Jennifer Leetsch
Oceanic Refugee Imaginaries in Warsan Shire's Poetry
The Somali-British poet Warsan Shire writes from and through positions on the East African coast, from where she unsettles by-now traditional imaginaries of the Atlantic waters of the Middle Passage. While these still function as an important historical and cultural backdrop for contemporary Afro-diasporic writing, in Shire’s poems they are transposed by the aquatic universe of the Indian Ocean with its different regional shores and multi-directional waterways.
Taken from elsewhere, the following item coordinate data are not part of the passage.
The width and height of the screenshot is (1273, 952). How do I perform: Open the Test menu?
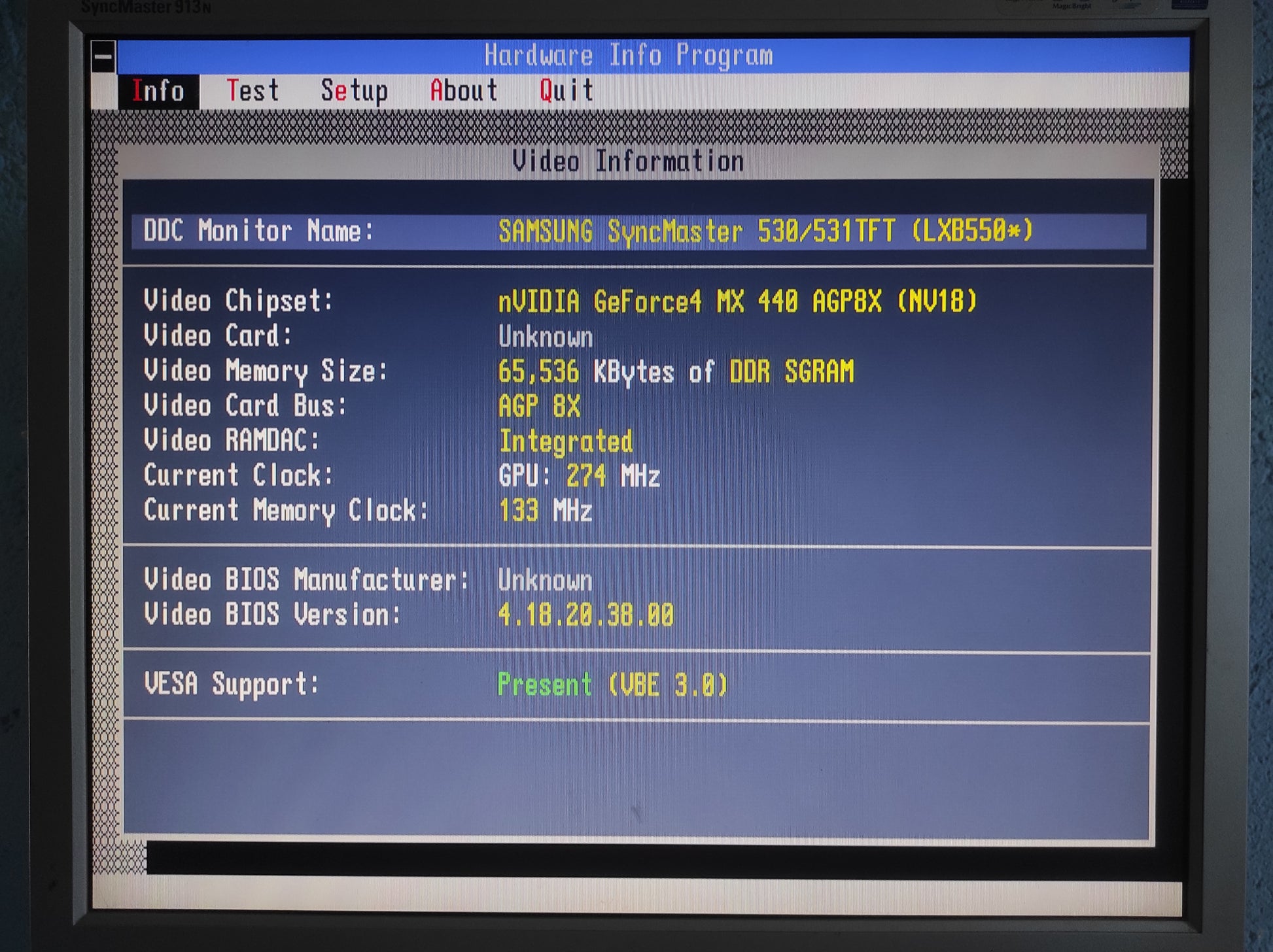[253, 90]
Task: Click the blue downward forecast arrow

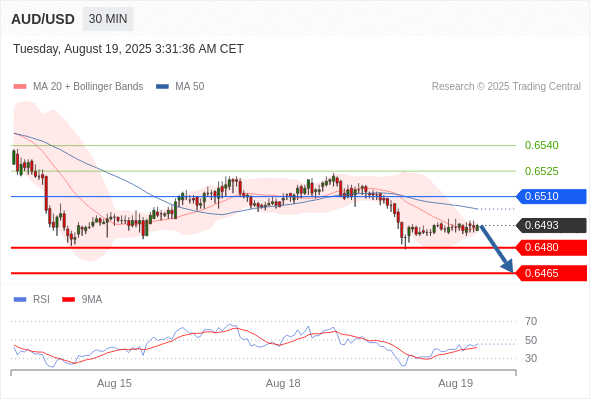Action: (x=497, y=249)
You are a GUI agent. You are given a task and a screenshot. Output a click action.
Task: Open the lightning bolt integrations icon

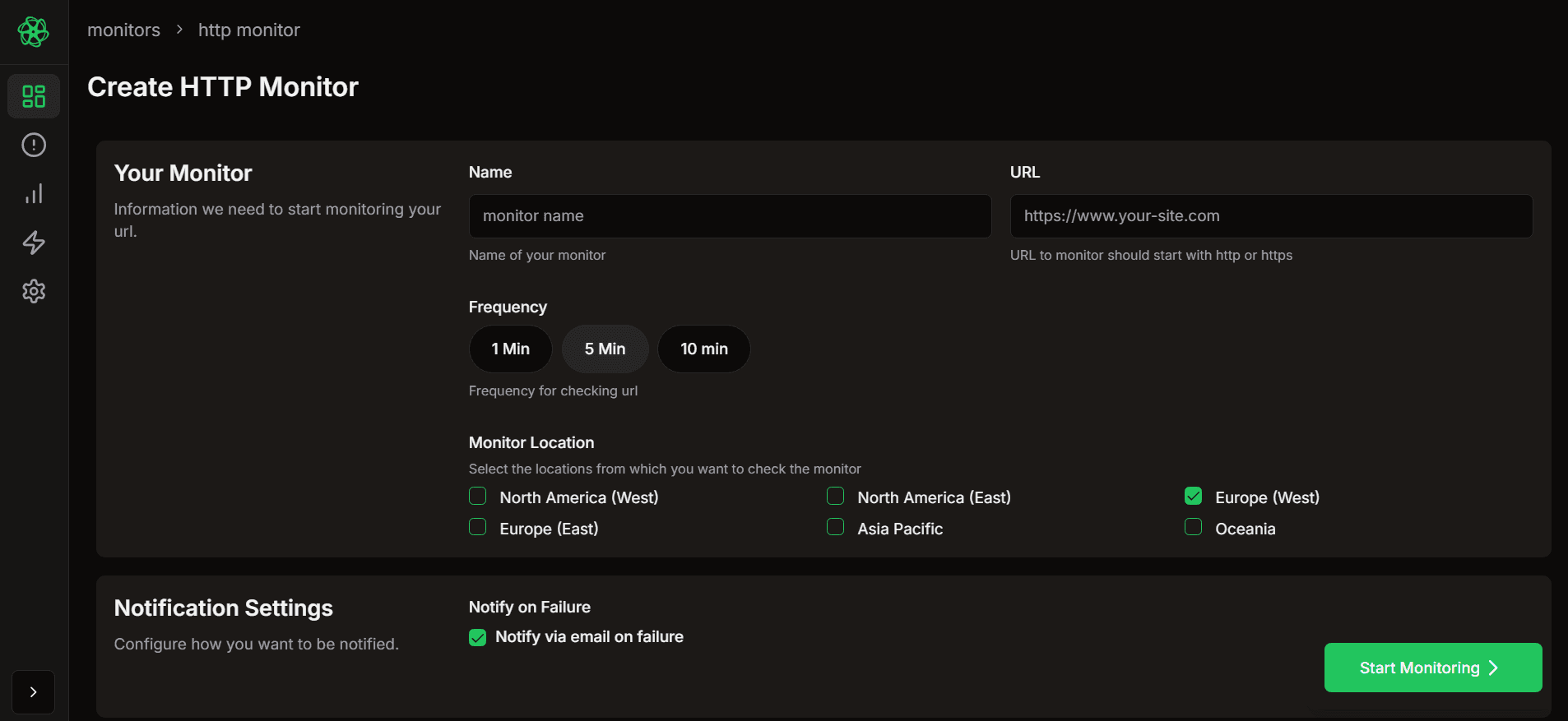34,243
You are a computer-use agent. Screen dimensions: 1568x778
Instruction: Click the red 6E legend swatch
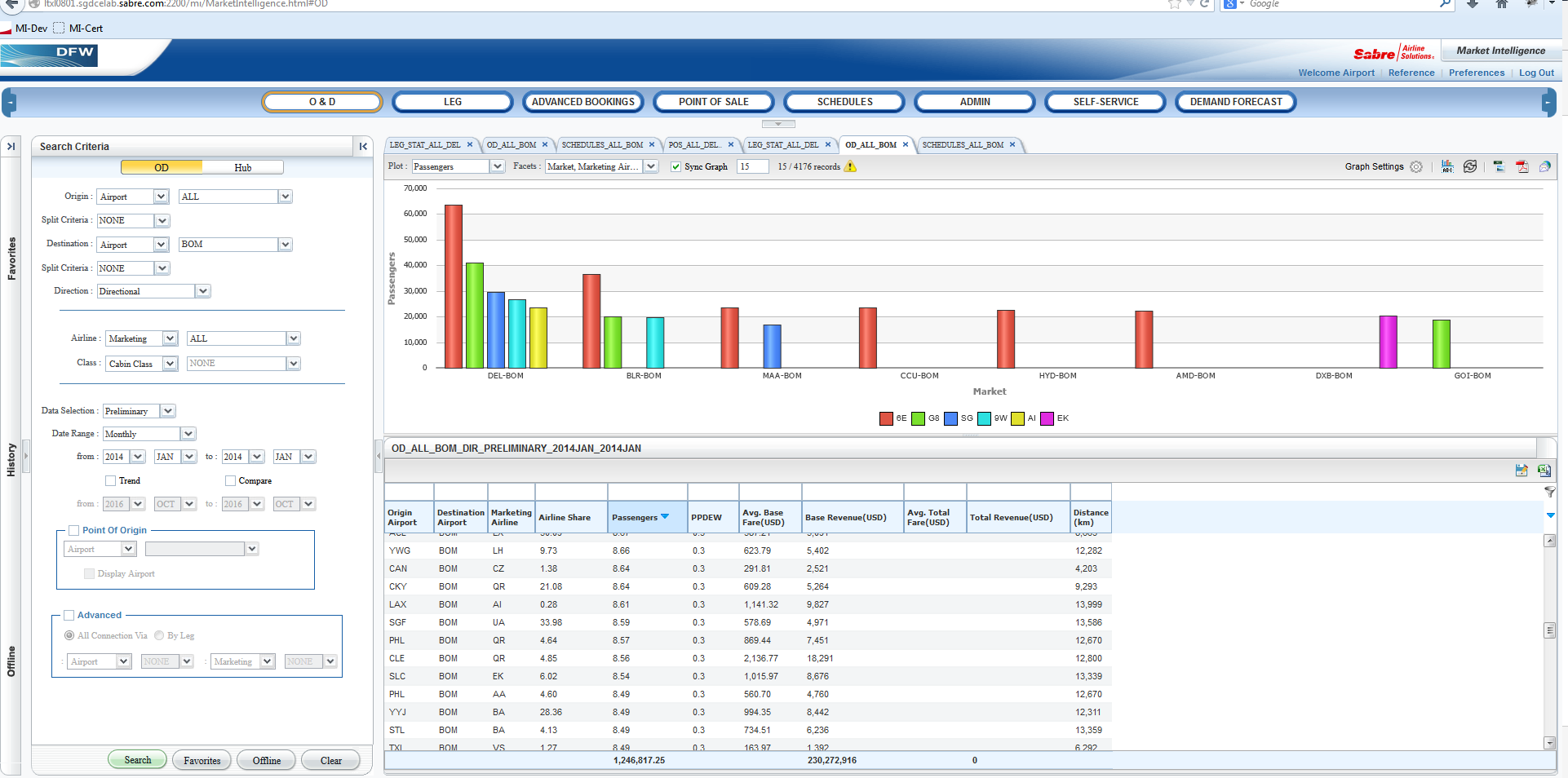[886, 418]
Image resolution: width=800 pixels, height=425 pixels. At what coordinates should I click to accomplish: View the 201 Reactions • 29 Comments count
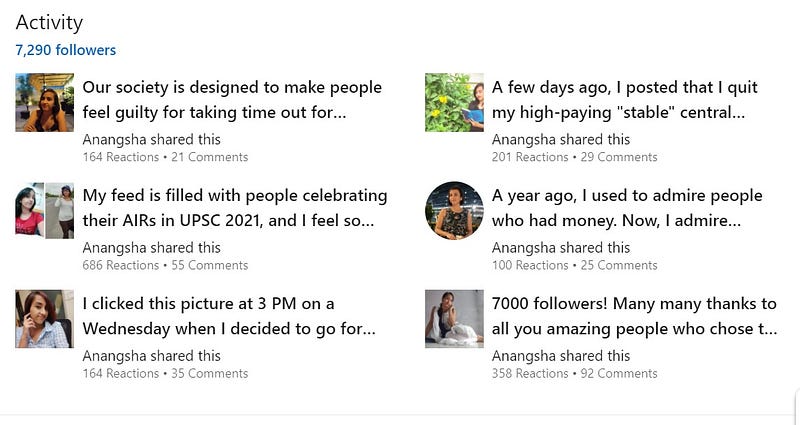[x=574, y=157]
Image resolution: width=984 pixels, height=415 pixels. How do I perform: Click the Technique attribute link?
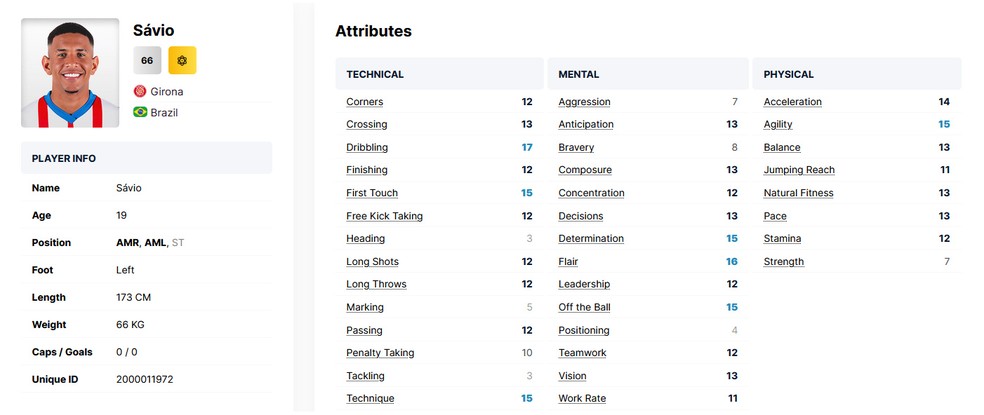point(370,398)
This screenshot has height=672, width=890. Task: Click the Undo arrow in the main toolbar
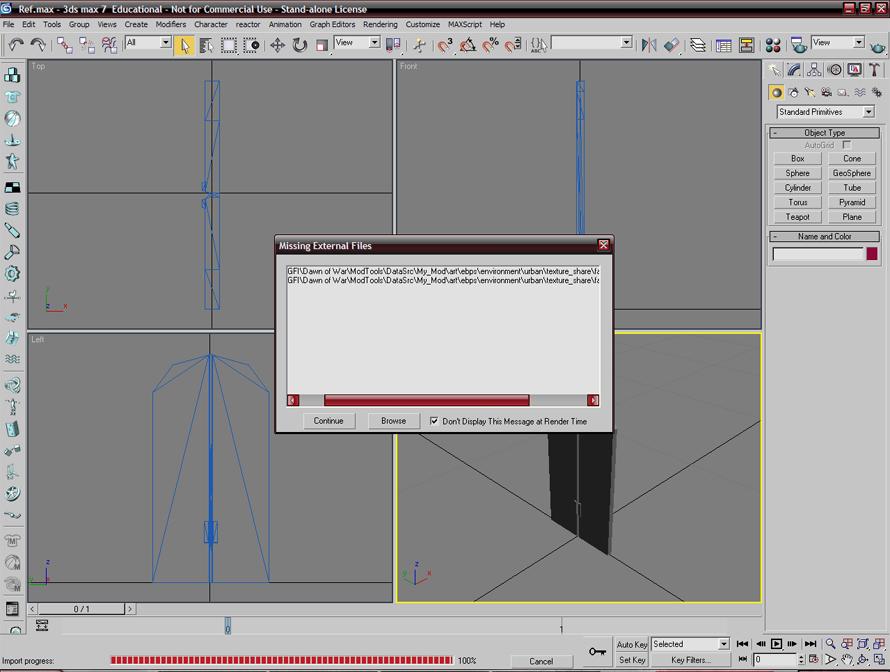[16, 45]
Turning away from the overarching specter of the African-American, Caribbean and African-British Atlantic diaspora of Gilroy’s The Black Atlantic (1993) and moving to another watery space of contact, as the Shire does, means to explore the complexities of African migranthood even further than has hitherto been done. By mapping diasporic movements from the postcolony into the world from a different vantage point and with differently interwoven nodes of contact, Shire’s work pluralizes simple East-West or South-North relations. In her work, the ocean emerges as a troubled, but enabling site of multiple exchanges and becomes a deeply connective, effective space that in its watery fluidity diffracts simple categorization.Without ever negating the sea as space of violent rupture, Shire’s poetry imbues it with alternative meanings – invested with possibilities and potential, if fraught, futures. As my analysis of especially female experiences of flight and refuge, of resistance to the trauma of seeking refuge, and of rewriting and re-signifying refugee trajectories will show, Shire’s poetry constitutes the ocean not only as a deathly space but as generative as it offers up the possibilities of passage and movement, however violent and dangerous they may be. In this talk, I will outline how Shire's poems, which trace the itineraries of their Somali characters across the Indian Ocean and the Mediterranean, shed light on the reparative potential of water, and with their focus on relationality and affect privilege “a politics of coalition-building, solidarity and resistance among groups connected by historical and contemporary experiences of confinement and terror at sea” (Perera 2013, 55). Through intimate corporeal acts, through tentative connectivity and through affiliation networks, Shire’s female voices re-configure the ocean space through their oceanic imaginaries.